# DOCUMENT SECTION
*** Block opens ***
How to find third or nᵗʰ maximum salary from salary table?

Question

How to find third or n^th maximum salary from salary table(EmpID, EmpName, EmpSalary) in optimized way?

Answer 1

Row(s) with the nth highest salary

(assuming that multiple employees can have same salary; i.e. ties can exist)

If you want ALL the rows with the nth highest salary

select * from table_name 
where salary = (
    select distinct(salary) as sal from 
    table_name order by sal desc 
    limit n-1, 1  
);

If you want only FIRST k rows with the nth highest salary

select * from table_name 
where salary = (
    select distinct(salary) as sal from 
    table_name order by sal desc 
    limit n-1, 1  
) limit k;  -- you can also apply `order by` in this line

Reference

• GFG: SQL query to find second highest salary?

Answer 2

Answering this question from the point of view of SQL Server as this is posted in the SQL Server section.
*** Block closes ***
# RECORDED DATA
*** Block opens ***
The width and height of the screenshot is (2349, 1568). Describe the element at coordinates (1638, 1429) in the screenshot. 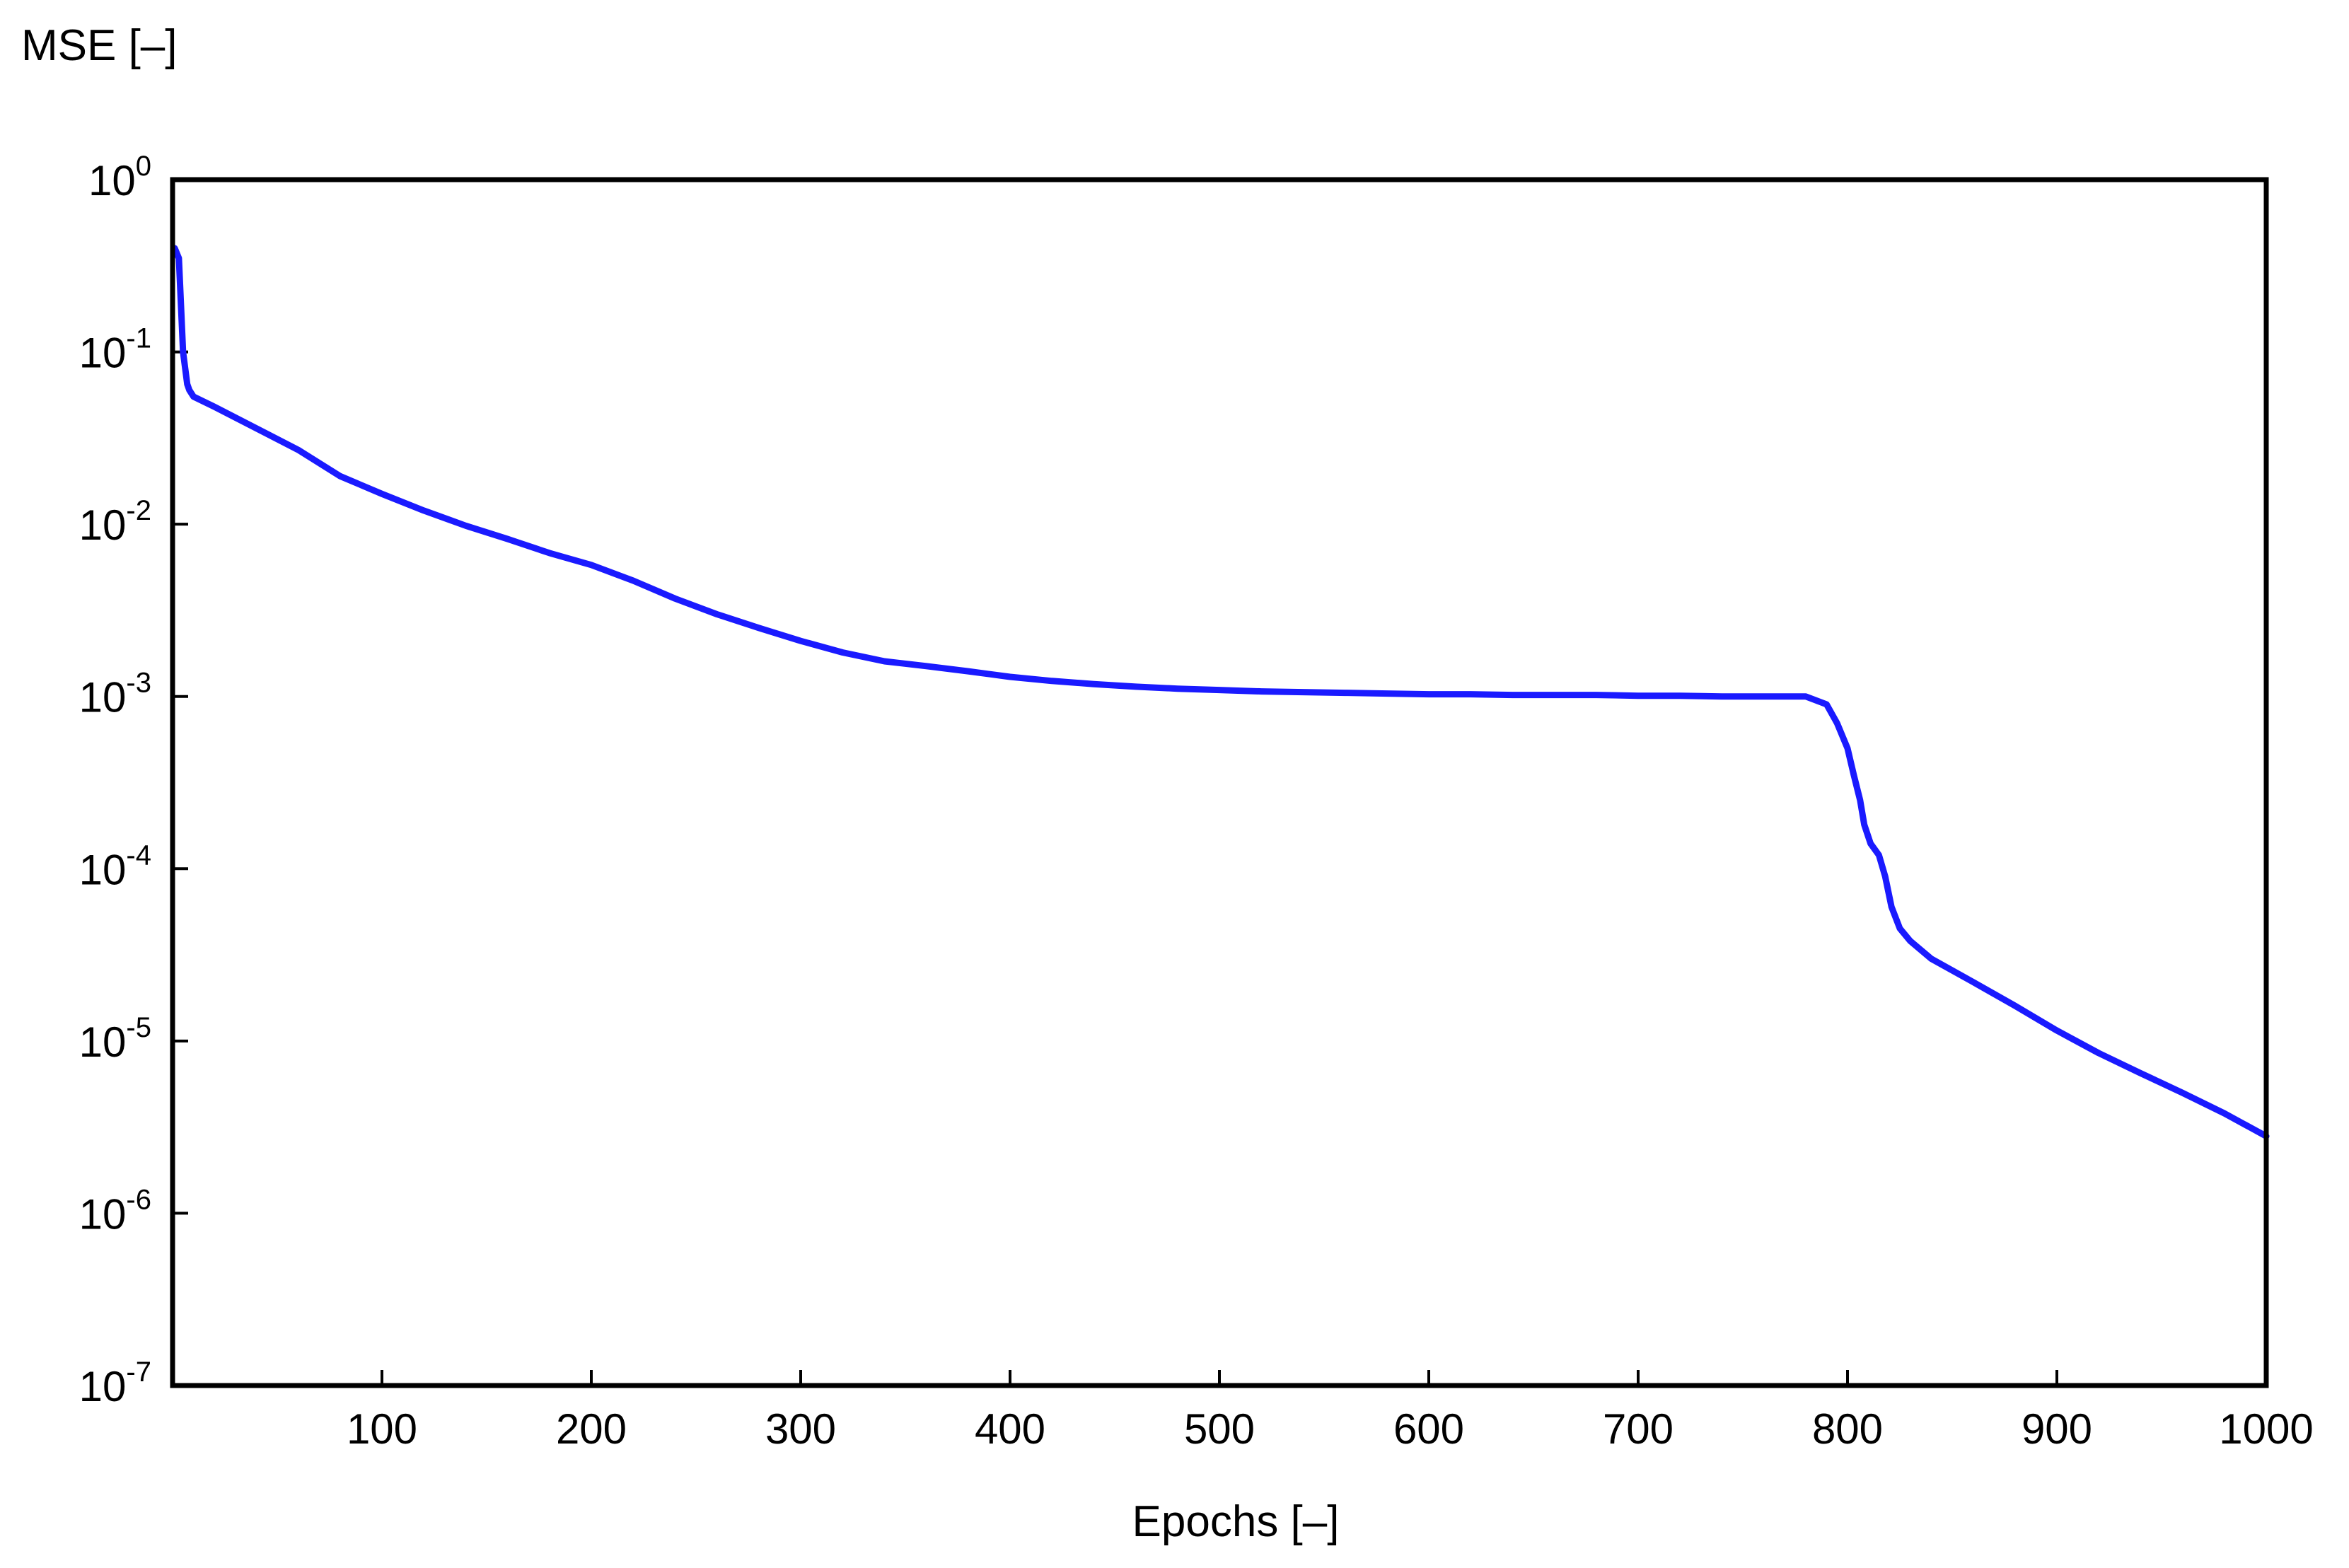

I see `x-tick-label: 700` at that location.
*** Block closes ***
# REQUIRED WORK
1 – Answer these from the thread on finding the nth highest salary:
(a) Which columns does the salary table in the question have?
(b) What does Answer 1 assume about employees' salaries?
(c) Which reference does Answer 1 list?
2 – Please explain, using the thread on finding the nth highest salary, why Answer 2 takes the point of view of SQL Server.

# SOLUTIONS BY TASK
1 –
(a) EmpID, EmpName, and EmpSalary.
(b) It assumes that multiple employees can have the same salary, so ties can exist.
(c) GFG: SQL query to find second highest salary?

2 – Answer 2 takes the SQL Server point of view because the question was posted in the SQL Server section.